** START **

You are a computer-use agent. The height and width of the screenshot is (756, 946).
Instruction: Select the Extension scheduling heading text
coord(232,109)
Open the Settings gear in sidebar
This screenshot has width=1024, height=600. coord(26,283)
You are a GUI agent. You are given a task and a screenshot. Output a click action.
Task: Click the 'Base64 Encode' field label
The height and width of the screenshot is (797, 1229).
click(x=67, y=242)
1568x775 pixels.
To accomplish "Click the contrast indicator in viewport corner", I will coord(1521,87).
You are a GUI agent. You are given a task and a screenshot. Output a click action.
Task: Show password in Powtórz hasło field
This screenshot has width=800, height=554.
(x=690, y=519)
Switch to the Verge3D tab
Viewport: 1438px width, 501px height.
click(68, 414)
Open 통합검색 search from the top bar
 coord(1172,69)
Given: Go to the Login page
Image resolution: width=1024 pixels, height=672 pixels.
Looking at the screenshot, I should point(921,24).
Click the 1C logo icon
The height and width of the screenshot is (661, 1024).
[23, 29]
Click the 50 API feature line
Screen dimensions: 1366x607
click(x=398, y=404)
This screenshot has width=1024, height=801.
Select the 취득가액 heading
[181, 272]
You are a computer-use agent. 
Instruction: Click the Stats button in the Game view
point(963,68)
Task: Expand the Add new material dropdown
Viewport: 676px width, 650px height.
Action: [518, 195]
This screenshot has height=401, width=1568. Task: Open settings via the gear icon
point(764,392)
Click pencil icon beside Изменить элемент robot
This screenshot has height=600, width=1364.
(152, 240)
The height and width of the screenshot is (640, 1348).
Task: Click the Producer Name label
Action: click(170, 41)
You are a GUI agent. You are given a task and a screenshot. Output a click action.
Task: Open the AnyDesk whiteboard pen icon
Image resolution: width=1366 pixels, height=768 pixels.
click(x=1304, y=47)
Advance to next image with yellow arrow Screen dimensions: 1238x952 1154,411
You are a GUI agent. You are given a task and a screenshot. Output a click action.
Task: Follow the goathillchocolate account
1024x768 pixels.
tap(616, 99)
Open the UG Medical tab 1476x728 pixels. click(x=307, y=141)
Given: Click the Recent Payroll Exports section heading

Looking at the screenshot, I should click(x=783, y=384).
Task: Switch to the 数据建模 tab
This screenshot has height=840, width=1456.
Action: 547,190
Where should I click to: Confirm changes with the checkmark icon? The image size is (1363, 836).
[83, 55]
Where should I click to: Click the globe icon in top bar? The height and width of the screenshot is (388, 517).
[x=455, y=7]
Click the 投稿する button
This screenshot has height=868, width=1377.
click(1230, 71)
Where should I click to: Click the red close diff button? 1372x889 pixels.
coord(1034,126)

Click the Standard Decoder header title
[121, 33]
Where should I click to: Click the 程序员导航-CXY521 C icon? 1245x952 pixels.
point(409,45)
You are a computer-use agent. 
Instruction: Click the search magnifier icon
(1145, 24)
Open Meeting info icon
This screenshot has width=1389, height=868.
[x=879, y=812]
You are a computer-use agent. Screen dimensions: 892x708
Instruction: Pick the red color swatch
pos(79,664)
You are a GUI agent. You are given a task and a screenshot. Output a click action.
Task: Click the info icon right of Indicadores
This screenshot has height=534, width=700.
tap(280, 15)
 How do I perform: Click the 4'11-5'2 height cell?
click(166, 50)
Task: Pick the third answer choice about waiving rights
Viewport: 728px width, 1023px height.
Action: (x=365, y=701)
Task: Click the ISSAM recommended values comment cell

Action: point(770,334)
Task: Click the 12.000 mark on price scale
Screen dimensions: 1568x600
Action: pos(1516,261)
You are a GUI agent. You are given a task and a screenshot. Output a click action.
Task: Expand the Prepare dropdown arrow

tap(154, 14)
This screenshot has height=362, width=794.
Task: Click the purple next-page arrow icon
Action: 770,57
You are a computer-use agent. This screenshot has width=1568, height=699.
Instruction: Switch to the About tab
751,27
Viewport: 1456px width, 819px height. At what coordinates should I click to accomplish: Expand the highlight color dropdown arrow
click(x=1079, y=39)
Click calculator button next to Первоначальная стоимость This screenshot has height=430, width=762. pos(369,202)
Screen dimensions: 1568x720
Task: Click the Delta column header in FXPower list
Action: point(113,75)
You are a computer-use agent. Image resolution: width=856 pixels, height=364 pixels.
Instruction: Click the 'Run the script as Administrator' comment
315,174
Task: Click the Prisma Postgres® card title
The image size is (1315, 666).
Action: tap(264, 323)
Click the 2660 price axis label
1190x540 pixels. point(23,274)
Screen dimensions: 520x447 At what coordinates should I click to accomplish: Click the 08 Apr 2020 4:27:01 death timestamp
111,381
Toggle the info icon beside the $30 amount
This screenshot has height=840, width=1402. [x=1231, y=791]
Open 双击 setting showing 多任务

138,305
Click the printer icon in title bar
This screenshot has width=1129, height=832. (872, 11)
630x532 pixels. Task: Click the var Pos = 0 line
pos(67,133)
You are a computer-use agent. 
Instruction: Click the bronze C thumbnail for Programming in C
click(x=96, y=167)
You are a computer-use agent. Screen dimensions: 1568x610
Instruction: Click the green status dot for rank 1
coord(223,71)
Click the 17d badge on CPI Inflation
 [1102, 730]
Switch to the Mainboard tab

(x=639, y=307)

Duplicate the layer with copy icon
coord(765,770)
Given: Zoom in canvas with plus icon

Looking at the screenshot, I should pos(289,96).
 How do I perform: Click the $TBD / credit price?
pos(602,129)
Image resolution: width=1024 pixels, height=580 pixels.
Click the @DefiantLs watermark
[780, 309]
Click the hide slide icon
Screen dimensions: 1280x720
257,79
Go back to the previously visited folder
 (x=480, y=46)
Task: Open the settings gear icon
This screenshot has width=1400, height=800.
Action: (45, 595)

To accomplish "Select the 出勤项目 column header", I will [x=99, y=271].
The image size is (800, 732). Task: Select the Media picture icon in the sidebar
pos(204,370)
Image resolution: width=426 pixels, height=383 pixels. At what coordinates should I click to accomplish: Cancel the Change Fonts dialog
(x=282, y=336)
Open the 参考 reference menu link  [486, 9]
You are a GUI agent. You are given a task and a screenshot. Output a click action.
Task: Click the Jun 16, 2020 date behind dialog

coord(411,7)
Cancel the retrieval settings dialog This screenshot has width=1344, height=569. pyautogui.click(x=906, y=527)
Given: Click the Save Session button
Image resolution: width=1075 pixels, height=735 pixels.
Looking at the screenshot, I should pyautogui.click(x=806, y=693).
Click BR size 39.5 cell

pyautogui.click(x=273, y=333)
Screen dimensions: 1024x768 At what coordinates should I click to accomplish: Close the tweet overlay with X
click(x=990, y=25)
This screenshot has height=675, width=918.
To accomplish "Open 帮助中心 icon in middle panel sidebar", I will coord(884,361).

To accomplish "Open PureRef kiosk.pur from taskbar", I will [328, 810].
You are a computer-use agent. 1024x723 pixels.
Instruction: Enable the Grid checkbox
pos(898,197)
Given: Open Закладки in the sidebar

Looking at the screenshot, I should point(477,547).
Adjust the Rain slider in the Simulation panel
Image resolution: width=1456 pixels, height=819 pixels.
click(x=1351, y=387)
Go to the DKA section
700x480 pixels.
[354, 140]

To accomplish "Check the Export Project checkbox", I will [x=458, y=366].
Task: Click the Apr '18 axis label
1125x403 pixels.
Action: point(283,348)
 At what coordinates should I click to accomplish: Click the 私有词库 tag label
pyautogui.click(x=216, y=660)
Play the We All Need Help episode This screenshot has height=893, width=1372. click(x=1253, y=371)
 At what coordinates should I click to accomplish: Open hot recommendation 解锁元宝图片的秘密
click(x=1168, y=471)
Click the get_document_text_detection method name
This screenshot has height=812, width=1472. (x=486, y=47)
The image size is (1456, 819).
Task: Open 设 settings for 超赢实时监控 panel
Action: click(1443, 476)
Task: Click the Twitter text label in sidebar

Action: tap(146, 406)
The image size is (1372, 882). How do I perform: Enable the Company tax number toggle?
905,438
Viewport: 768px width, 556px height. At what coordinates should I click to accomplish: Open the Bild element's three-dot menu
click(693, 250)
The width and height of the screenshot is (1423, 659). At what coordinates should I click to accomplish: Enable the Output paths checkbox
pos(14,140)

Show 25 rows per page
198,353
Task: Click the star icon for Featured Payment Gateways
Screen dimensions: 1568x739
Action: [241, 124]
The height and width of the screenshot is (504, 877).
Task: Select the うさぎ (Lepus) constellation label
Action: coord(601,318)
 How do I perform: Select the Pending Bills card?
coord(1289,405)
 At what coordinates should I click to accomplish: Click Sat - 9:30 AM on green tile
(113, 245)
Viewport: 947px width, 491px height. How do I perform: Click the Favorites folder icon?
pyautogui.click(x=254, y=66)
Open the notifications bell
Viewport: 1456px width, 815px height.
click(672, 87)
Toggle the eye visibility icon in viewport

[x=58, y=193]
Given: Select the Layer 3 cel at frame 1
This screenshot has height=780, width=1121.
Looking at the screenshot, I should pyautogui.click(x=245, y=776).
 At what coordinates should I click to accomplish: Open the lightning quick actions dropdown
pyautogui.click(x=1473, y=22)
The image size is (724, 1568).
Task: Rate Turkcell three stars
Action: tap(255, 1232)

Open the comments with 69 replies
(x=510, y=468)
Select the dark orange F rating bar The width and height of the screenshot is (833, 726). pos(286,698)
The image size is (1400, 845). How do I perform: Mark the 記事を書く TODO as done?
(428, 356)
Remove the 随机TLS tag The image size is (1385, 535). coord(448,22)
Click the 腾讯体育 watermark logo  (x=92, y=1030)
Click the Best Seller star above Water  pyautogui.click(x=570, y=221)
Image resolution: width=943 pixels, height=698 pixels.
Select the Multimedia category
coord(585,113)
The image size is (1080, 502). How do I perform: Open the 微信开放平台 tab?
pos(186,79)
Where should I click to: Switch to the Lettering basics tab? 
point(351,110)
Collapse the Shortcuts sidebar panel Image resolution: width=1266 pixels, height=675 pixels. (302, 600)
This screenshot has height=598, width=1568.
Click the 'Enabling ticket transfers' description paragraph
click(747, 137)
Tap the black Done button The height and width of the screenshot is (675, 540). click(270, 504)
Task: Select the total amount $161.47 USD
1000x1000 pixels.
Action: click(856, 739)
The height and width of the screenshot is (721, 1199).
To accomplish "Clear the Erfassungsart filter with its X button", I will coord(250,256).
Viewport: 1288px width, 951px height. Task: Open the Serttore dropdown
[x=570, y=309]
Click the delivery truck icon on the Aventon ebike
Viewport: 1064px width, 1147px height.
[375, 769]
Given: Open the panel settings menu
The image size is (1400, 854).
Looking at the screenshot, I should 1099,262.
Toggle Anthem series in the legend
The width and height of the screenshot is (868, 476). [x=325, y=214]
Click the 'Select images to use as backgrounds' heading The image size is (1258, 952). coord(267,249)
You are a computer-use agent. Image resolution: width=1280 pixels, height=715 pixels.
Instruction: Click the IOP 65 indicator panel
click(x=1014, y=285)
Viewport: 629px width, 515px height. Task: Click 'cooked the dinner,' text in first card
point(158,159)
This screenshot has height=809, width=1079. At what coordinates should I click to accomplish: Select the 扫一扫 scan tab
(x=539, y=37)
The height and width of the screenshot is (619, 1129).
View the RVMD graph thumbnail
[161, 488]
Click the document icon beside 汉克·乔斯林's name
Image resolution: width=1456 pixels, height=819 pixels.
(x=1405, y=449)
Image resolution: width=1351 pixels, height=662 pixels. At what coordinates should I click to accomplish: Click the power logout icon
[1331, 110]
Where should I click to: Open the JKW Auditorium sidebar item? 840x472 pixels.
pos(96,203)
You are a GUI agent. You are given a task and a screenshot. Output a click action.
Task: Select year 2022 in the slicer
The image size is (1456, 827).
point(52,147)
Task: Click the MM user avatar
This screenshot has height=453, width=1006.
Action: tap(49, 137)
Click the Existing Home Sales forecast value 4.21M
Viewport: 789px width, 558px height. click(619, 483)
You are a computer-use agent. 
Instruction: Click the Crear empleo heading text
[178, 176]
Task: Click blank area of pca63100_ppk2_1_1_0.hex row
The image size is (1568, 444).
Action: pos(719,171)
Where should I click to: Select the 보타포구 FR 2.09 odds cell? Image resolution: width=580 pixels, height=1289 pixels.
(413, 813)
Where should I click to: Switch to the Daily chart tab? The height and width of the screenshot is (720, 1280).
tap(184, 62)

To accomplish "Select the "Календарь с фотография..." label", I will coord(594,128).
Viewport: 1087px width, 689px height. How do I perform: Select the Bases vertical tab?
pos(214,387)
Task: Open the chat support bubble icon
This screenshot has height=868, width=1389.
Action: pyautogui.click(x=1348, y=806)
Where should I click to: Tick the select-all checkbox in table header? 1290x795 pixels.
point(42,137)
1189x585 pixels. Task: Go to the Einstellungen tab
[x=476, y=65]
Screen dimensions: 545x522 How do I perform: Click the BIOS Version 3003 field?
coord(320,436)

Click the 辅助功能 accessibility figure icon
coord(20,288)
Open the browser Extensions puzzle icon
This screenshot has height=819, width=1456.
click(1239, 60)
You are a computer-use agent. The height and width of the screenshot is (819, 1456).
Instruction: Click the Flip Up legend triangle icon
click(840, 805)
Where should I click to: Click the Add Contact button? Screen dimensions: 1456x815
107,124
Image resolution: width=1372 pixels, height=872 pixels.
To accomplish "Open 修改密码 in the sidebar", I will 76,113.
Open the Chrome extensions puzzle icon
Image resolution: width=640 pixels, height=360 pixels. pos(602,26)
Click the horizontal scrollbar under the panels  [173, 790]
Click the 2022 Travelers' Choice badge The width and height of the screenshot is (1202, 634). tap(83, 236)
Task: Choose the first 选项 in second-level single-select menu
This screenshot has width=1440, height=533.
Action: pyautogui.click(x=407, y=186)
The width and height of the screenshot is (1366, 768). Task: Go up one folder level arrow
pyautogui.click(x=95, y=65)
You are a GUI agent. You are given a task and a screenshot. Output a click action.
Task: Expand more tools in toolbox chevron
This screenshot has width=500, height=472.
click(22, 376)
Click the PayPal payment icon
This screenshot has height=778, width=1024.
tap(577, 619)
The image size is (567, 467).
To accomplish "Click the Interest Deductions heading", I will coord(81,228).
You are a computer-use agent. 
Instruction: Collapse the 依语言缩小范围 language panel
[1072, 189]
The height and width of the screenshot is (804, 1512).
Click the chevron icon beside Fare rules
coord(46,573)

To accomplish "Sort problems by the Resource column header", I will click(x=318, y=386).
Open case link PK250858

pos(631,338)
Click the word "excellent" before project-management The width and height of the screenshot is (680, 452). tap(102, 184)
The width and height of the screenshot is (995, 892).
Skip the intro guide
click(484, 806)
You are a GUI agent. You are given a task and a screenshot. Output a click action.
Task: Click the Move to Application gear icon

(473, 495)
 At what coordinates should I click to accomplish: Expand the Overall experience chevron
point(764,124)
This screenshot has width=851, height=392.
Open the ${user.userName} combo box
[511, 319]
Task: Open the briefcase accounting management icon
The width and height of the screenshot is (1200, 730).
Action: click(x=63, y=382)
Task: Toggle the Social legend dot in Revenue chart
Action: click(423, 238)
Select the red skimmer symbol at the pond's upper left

** END **

PROMPT: Starting at the first line of the entries and ending with the line that contains "This screenshot has width=1024, height=600.", render those lines as a Markdown table with the columns No. and Text. Give each line its row number and omit blank lines.

CORRECT ANSWER:
| No. | Text |
|---|---|
| 1 | You are a computer-use agent. The height and width of the screenshot is (756, 946). |
| 2 | Instruction: Select the Extension scheduling heading text |
| 3 | coord(232,109) |
| 4 | Open the Settings gear in sidebar |
| 5 | This screenshot has width=1024, height=600. coord(26,283) |